Dean et al.

The concept of smallness depends on what is included and excluded. If only land area is included, islands may indeed be perceived as small (Dean et al., 59).

— Dean, A., Green, D. & Nunn, P. D. (2017). Too much sail for a small craft? Donor requirements, scale, and capacity discourses in Kiribati. En: Stratford. E. (Ed.). Islands geographies: essays and conversations, 54-77. New York: Routledge.

Mountz

Islands and archipelagos are powerful, recurring, and vexing to the spatial imaginary: highly unique, idiosyncratic, disparate and yet revealing, offering spatial form, pattern, and logics that are everywhere reproduced (Mountz, 2015: 638).

— Mountz, A. (2015). Political geography II: islands and archipelagos.
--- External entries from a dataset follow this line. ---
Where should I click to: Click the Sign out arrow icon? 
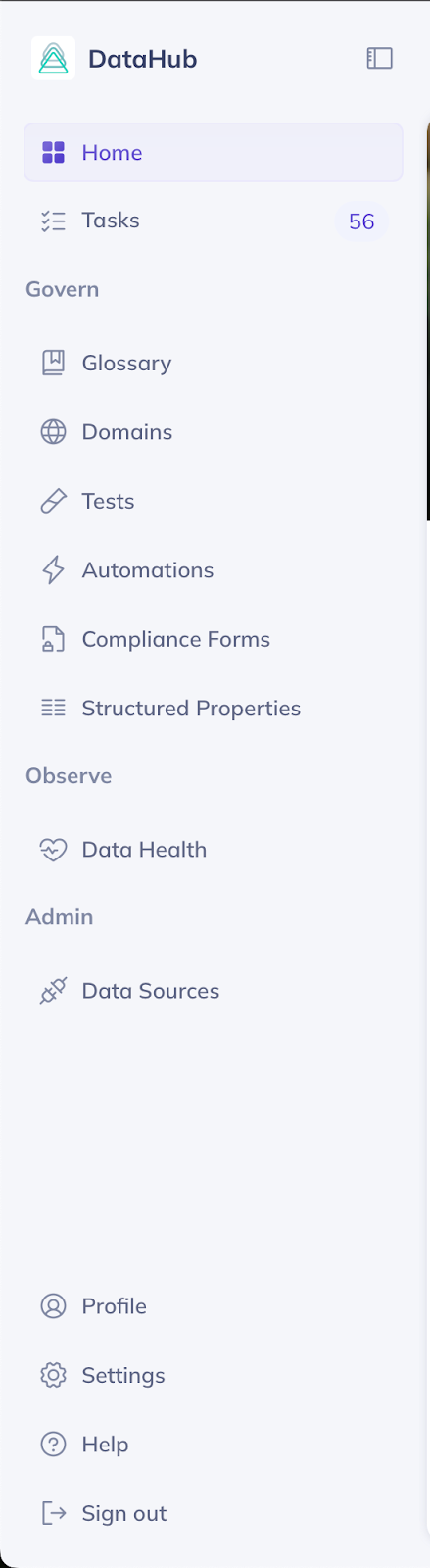(53, 1513)
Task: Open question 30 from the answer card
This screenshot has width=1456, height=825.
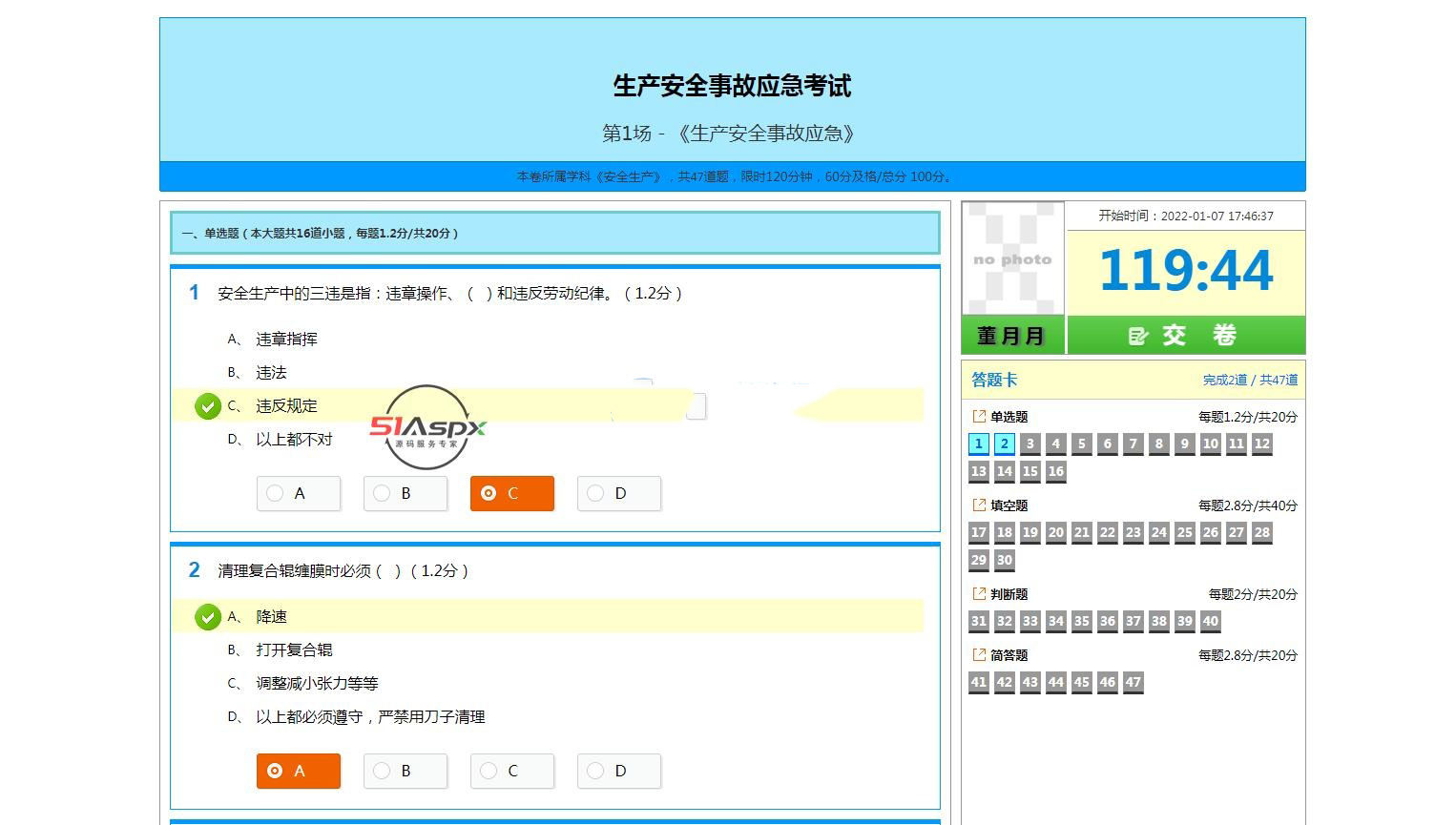Action: click(x=1004, y=560)
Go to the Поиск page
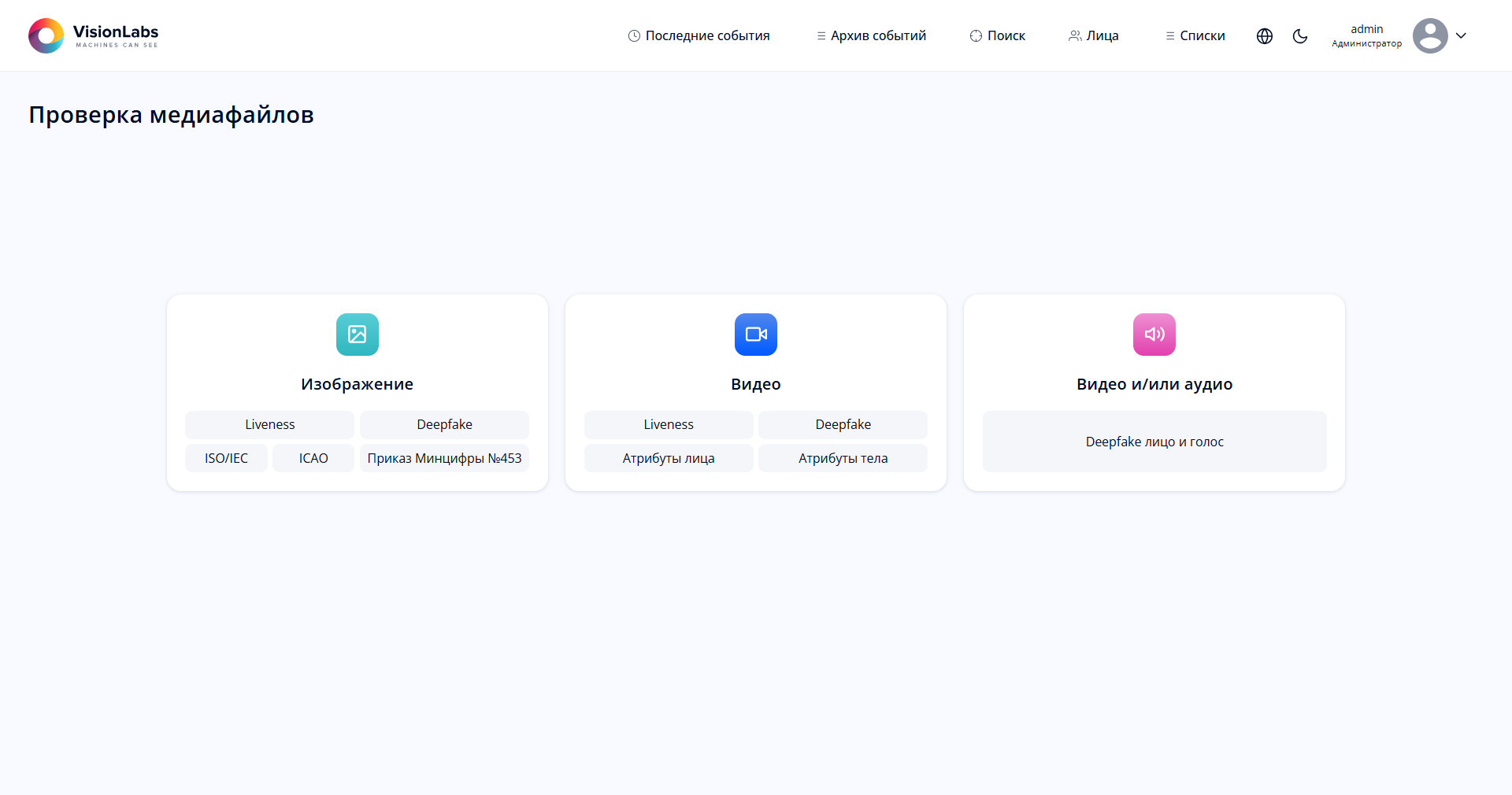Viewport: 1512px width, 795px height. [x=997, y=36]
Progress in Human Geography 39(5), 636-646.

Conkling

Islandness is a sense that is absorbed into the bones of islanders through the obstinate and tenacious hold that island communities exert on their native-born as well as on their converts, who experience it as an instantaneous recognition. Islandness thus is an important metacultural phenomenon that helps maintain island communities in spite of daunting economic pressures to abandon them (Conkling, 2007: 200).

— Conkling, P. (2007). On islanders and islandness. The Geographical Review 97(2), 191-201.